Nykaa is India's largest dedicated beauty and personal-care marketplace. Per the company's FY24 annual report (NSE: NYKAA), the BPC vertical processed ~INR 11,300 crore in GMV across roughly 6,800 brands and 4.8K SKUs in just makeup. The 2021 IPO valued the company at over $7B at listing, and beauty contributes a majority of that GMV. For the Indian beauty intelligence problem — category sizing, brand share, prestige-vs-mass price laddering, indie-brand discovery — Nykaa is the single most data-rich primary source.

The job-to-be-done is structured. A market researcher sizing the India serum category wants every serum SKU on Nykaa with brand, price, and review counts to estimate revenue distribution. A brand strategist at L'Oreal monitors competitor pricing across MAC, Maybelline, Lakme, and Sugar in real time. An indie founder launching a clean-beauty SKU benchmarks against the 200 most-reviewed face washes to set price and positioning.
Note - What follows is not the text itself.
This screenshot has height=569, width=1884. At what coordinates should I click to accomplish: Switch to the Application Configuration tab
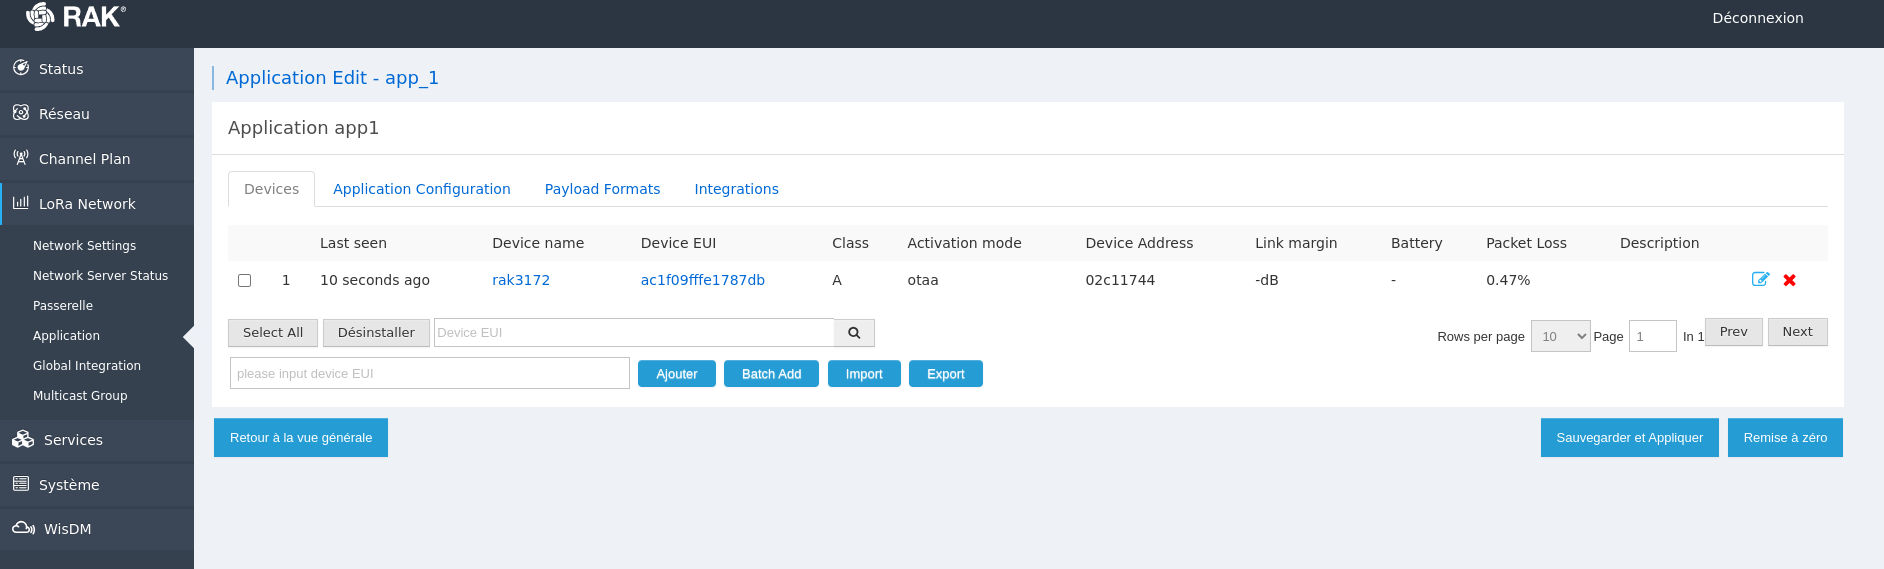(421, 189)
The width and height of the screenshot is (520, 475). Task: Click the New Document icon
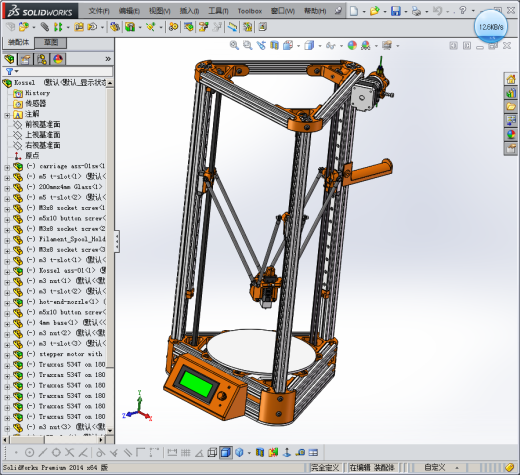pos(354,11)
A trend analyst tracks newly indexed brands week-over-week to identify rising labels before they hit mainstream press. All reduce to keyword or category pulls with structured product rows.

How does this compare to alternatives?

Three paths exist for getting Nykaa product data into a research pipeline:

Approach	Reliability	Setup time	Maintenance
Nykaa public API	None — no public catalog API exists	N/A	N/A
Manual Nykaa browsing + spreadsheet	Low; doesn't scale beyond ~50 SKUs	Continuous analyst time	Painful
Thirdwatch Nykaa Scraper	Production-tested with production-grade anti-bot tooling	5 minutes	Thirdwatch tracks Nykaa changes

Nykaa publishes no public catalog API. Affiliate feeds (via vCommission or similar) are coupon-led and exclude the long tail of indie brands. The Nykaa Scraper actor page gives you the public catalog at transparent per-result pricing — no application process, no quota gate.
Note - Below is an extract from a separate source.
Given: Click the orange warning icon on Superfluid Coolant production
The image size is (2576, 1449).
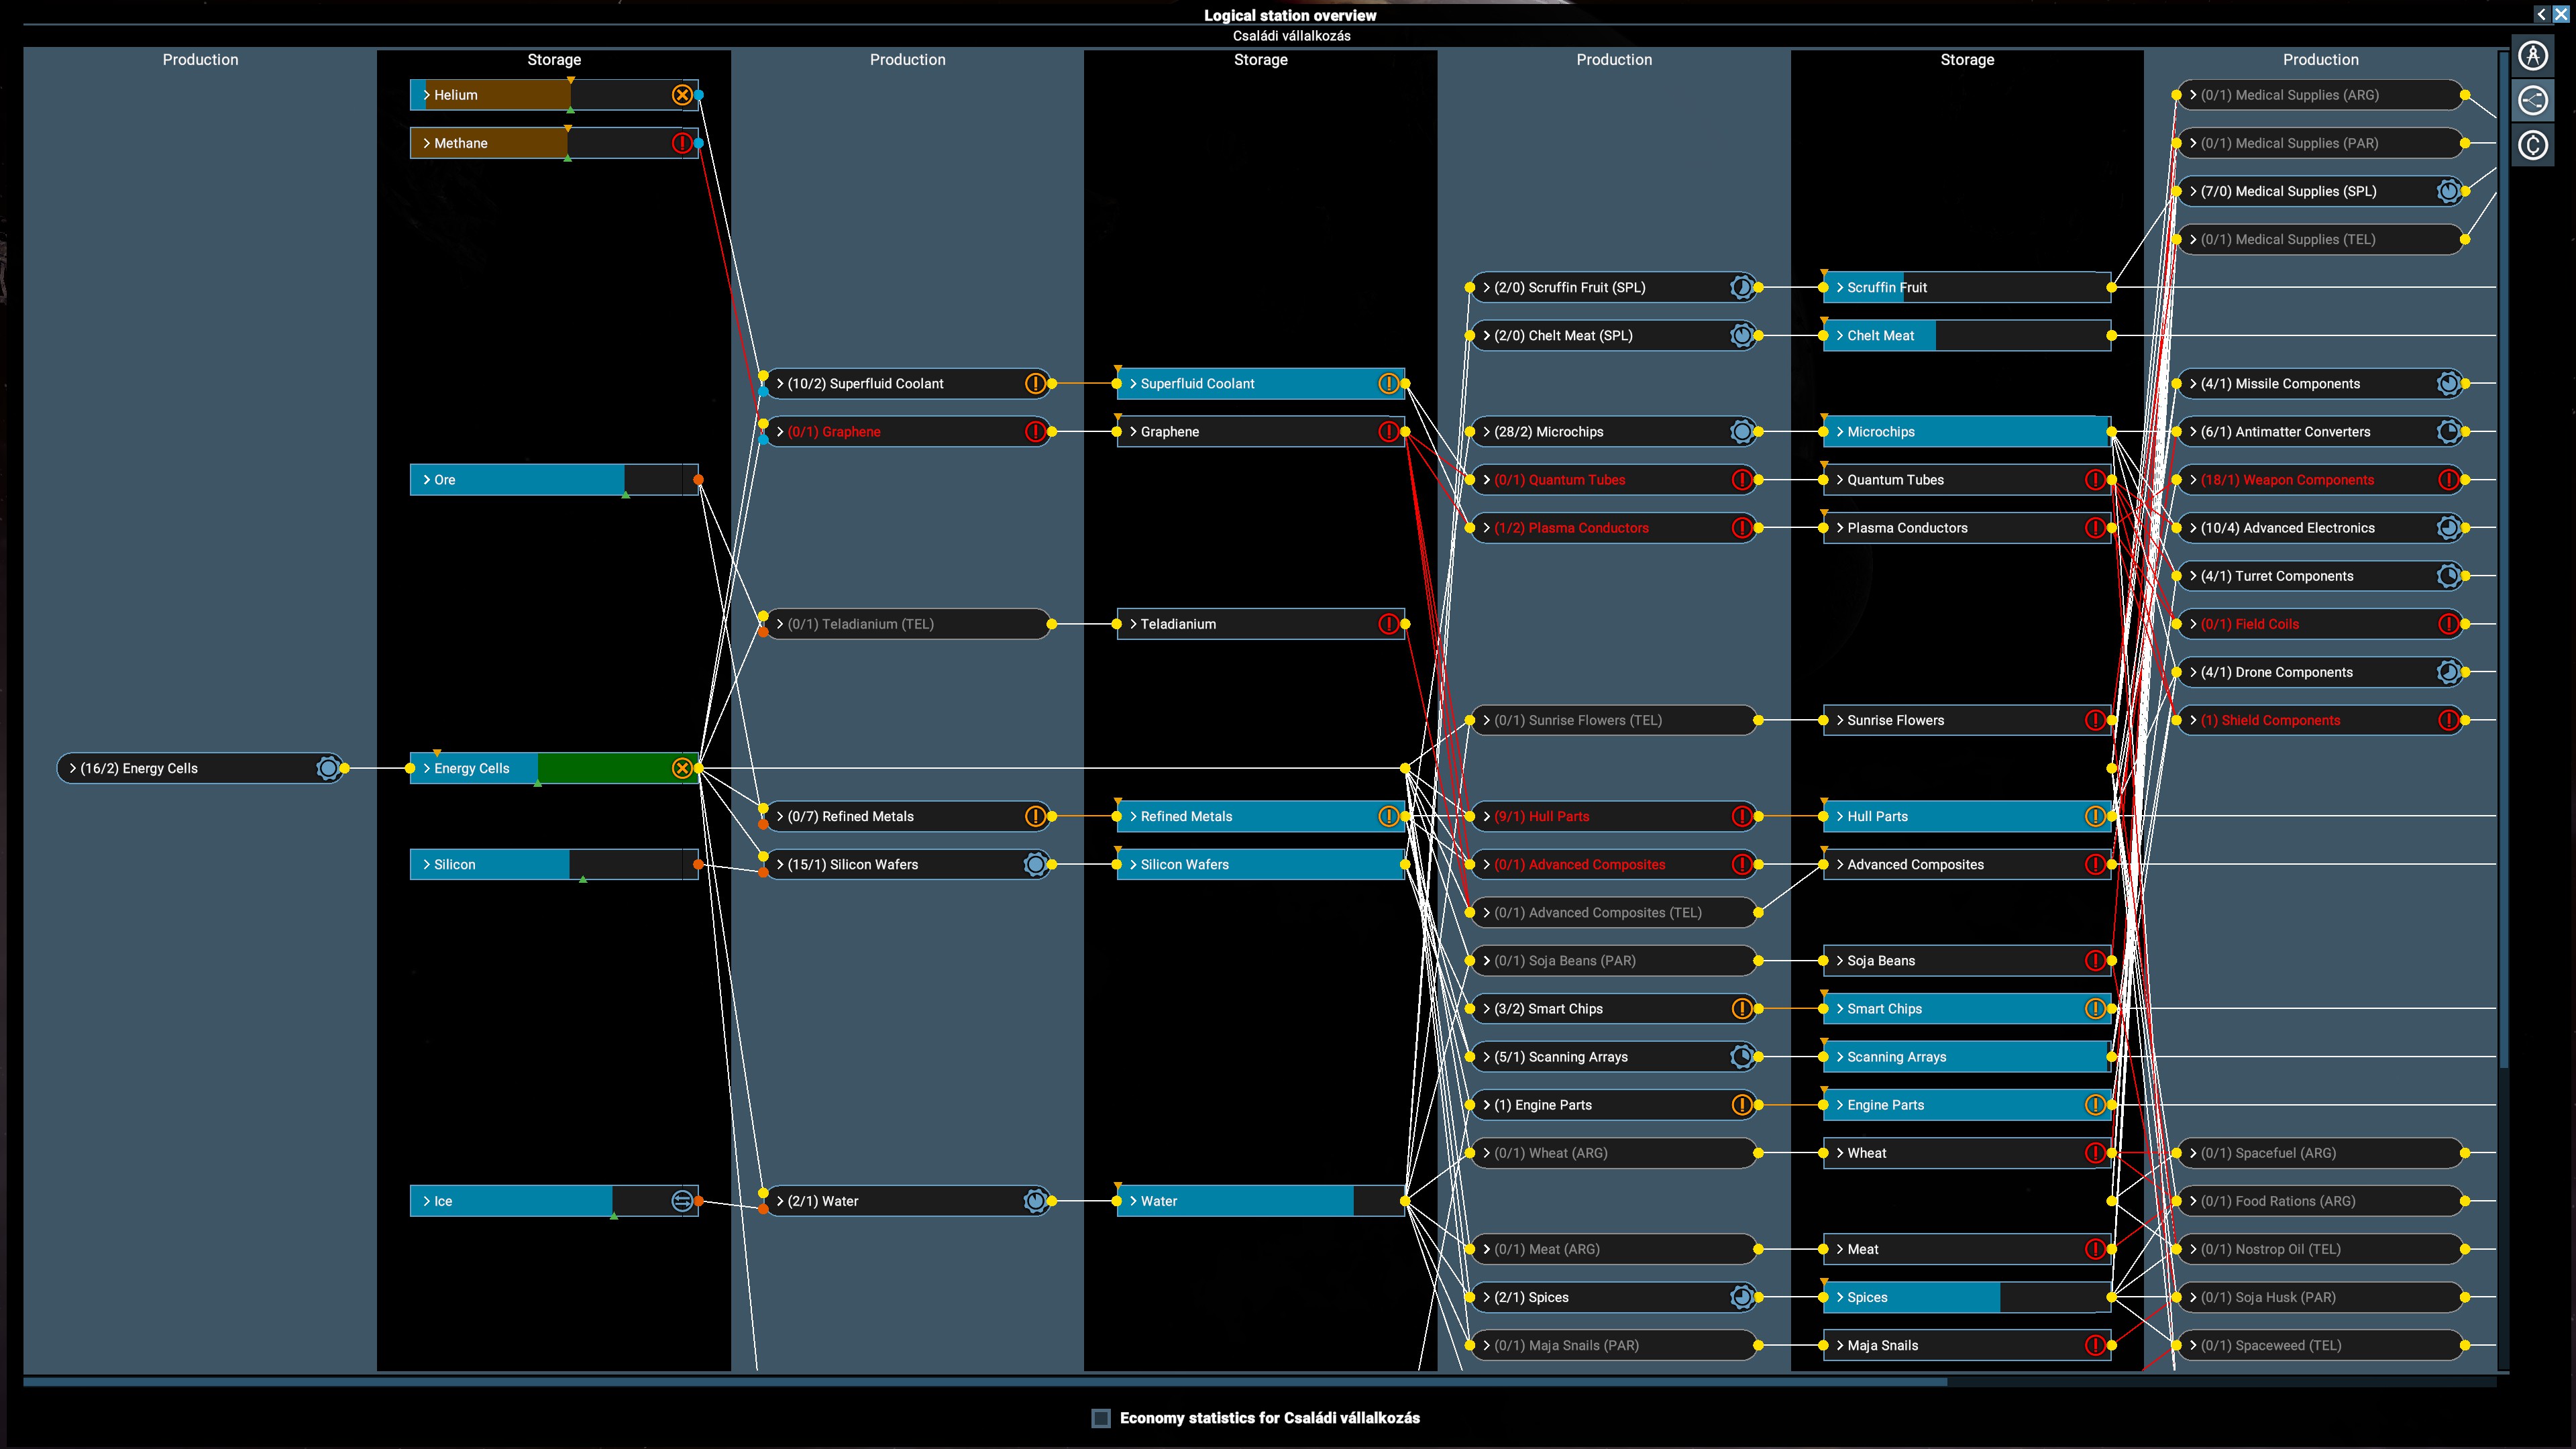Looking at the screenshot, I should pos(1035,383).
How to scrape Nykaa for beauty market research in 4 steps

Step 1: How do I authenticate against Apify?

Sign in at apify.com (free tier, no credit card), open Settings → Integrations, copy your personal API token, and export it:

export APIFY_TOKEN="apify_api_xxxxxxxxxxxxxxxx"

Step 2: How do I pull a full category for sizing research?

Leave queries empty and set category to the leaf category you want to size. The actor will browse the category index. maxResults caps the per-query haul; for a research-scale sweep, 500-1000 is reasonable.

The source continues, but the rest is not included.